By Aaron Wilson, Ohio State University Extension
It was quite the wet week across the state of Ohio! Scattered thunderstorms throughout the week brought isolated 1- to 2-inch rainfall amounts. The big story began on Friday night, as a stalled out front provided a path for the remnants of Tropical Storm Gordon to move through the region, bringing steady to moderate rain and gusty winds from Friday night through Monday morning.
While rainfall was certainly heaviest across the southern counties of Ohio this weekend, almost the entire state picked up appreciable amounts of rain. The map shows estimated precipitation totals between Friday morning and Monday morning (September 7-10), showing many areas exceeding 2 inches of rain for the 72-hour event. Preliminary isolated totals of 7.44 inches and 6.35 inches occurred in northwest Montgomery County and northern Scioto County, respectively. Combined with rainfall from earlier in week, these rainfall totals represent 3 to 6 times the normal rainfall for a typical week in early September. With farmers throughout the state eager to continue or begin harvest, the big question is, how soon will we dry out?
The immediate forecast looks favorable. In the wake of this past weekend’s rainfall, high temperatures are expected to moderate from the low to mid 70s into the low to mid 80s by week’s end. Dew point temperatures in the 50s and low 60s means dry air will prevail, with partly to mostly sunny skies throughout the week. These weather conditions should help fields dry out throughout the state.
The 8 to 14 day projection (September 17-23) provided by the Climate Prediction Center, which includes Farm Science Review week near London, Ohio, suggests both near-normal temperatures and precipitation across Ohio.

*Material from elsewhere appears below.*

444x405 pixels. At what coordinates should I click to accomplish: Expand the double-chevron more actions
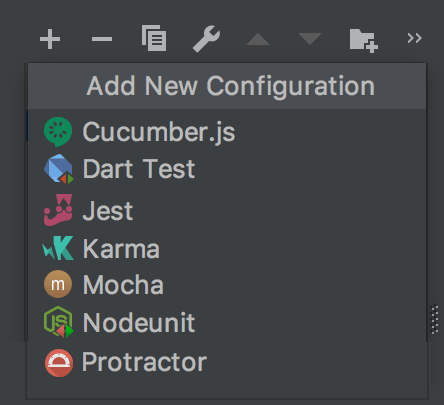pos(414,38)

Normal high (low) temperatures throughout the state during mid-September range from the low 70s (upper 40s) across the north to upper 70s (mid to upper 50s) across southern Ohio, with anywhere from 0.5-inch to 1-inch of weekly rainfall.
However, there is some uncertainty in the forecast given the eventual path of another tropical cyclone currently moving toward the southeast U.S. coast. At the time of this article, Hurricane Florence has reached Category 4 (sustained winds of 130 miles per hour) and is expected to come ashore near Wilmington, NC late Sept. 13. While the storm will weaken after moving inland, wind damage and a tremendous amount of rain are expected across the Carolinas and mid-Atlantic regions. Whether Florence will have a large impact on weather conditions in Ohio beyond this weekend is still uncertain, but the situation should be monitored over the next several days. If Florence does make it far enough inland to affect Ohio, the areas to watch right now are the southern and eastern counties. With the ground already saturated from this past weekend’s rainfall, additional heavy rain could quickly deteriorate field conditions once more and stall harvest activities further during the third week of September.